Chaer, ‘”Already emancipated”?’, 2026
- Category: Literature
- Source: Academic
- Subject: Sexual Orientation/Sexuality, Refugee/Asylum
- Place: Europe, Other
- Year: 2026
- File: 9781035336845-chapter11
- URL: https://doi.org/10.4337/9781035336845.00018
Nisrine Chaer, ‘”Already emancipated”? Queer refugee women in the Netherlands, dirty labor and the paradox of respectability’, in Feminist and Queer Imaginaries of Hope in a Turbulent Era, Cheltenham, Edward Elgar, 2026
Abstract
Based on a case study on queer women refugees from Arab-majority countries in the Netherlands, this chapter examines the role of Dutch homonationalist and femonationalist policies in regulating the lives of lesbian refugee subjects. It asks how an amalgamation of femonationalist and homonationalist discourses impacts lesbian refugee experiences, as well as their relations to forms of work that demand specific performances of respectability? How might we better understand the workings of femo/homonationalism when adequately accounting for lesbian refugees—subjects who are framed as “already emancipated Muslim women” by the Dutch state? How does an ethnographic engagement with respectability—considering that this notion is lived and negotiated alongside its nationalist and political-economic registers—deepen our understanding of how gender, sexuality and citizenship/race are classed by design? I argue that respectability manifests in relation to queer womanhood, labor policies and civilizational discourses in specific ways, most notably in the institutional influence and guidance that pushes them into dirty feminized and unpaid labor, and further remarkable in a context where femonationalist formations give lesbian refugees their status as both “already emancipated” and respectable in the eyes of the Dutch state.

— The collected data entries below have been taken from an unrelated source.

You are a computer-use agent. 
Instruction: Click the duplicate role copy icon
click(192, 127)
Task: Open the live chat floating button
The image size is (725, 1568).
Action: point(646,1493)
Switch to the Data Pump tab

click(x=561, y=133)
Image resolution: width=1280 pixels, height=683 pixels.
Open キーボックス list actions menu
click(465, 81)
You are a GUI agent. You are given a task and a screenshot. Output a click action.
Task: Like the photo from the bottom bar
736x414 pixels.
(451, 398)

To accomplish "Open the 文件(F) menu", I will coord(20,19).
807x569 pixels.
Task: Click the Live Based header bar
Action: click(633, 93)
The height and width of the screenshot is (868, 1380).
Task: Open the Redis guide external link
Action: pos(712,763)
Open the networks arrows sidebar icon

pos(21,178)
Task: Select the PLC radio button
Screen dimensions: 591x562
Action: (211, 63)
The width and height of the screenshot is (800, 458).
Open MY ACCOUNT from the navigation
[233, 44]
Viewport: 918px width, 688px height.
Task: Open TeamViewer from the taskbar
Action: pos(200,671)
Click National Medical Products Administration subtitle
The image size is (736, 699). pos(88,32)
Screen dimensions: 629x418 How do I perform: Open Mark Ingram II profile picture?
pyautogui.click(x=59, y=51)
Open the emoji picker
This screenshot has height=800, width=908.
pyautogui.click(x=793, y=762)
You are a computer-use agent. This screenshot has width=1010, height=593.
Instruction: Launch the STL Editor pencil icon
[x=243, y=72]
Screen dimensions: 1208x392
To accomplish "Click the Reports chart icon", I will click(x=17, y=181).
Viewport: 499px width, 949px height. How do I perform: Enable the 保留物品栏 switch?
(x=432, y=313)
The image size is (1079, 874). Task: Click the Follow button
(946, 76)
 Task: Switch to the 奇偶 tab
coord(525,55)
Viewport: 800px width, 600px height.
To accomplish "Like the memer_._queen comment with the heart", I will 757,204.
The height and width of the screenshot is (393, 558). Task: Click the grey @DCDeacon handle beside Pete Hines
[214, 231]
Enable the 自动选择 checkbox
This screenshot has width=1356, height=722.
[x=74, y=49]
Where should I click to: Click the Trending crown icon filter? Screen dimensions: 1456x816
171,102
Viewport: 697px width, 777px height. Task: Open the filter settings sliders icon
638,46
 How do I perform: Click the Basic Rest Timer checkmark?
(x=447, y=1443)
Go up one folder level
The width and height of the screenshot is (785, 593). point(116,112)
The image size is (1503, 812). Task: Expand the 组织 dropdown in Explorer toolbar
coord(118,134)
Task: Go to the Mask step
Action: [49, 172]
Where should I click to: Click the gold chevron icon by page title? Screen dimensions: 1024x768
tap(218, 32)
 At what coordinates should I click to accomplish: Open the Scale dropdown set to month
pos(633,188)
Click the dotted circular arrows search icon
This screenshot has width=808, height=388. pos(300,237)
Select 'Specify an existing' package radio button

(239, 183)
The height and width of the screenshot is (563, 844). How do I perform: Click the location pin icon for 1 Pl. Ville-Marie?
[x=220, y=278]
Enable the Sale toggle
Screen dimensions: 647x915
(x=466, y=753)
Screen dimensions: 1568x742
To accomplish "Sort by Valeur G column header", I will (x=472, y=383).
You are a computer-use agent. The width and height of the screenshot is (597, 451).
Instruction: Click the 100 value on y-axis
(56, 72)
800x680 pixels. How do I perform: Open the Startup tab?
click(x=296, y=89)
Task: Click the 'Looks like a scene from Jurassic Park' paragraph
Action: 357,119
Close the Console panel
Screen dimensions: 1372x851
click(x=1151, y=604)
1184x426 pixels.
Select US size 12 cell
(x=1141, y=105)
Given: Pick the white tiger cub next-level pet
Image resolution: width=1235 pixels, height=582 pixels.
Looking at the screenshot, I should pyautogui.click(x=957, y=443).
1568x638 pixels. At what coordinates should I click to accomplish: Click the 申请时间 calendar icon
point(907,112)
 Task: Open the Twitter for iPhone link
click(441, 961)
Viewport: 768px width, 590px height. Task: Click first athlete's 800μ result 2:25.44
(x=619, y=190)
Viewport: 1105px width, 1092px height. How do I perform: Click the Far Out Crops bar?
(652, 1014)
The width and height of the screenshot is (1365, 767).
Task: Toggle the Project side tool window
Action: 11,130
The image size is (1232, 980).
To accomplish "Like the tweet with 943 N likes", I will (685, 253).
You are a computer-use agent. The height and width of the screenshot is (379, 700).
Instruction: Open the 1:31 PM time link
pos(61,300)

I further define the contours of respectability by delving into an analysis of civility and traditional womanhood within the LGBTI asylum system and civic integration policies that shape the lives of queer migrants. The nuances themselves contribute to my thinking with/through femonationalism as they crystalize how lesbian refugees are being interpellated as wives, mothers and traditional women, and simultaneously being framed as more civilized/emancipated.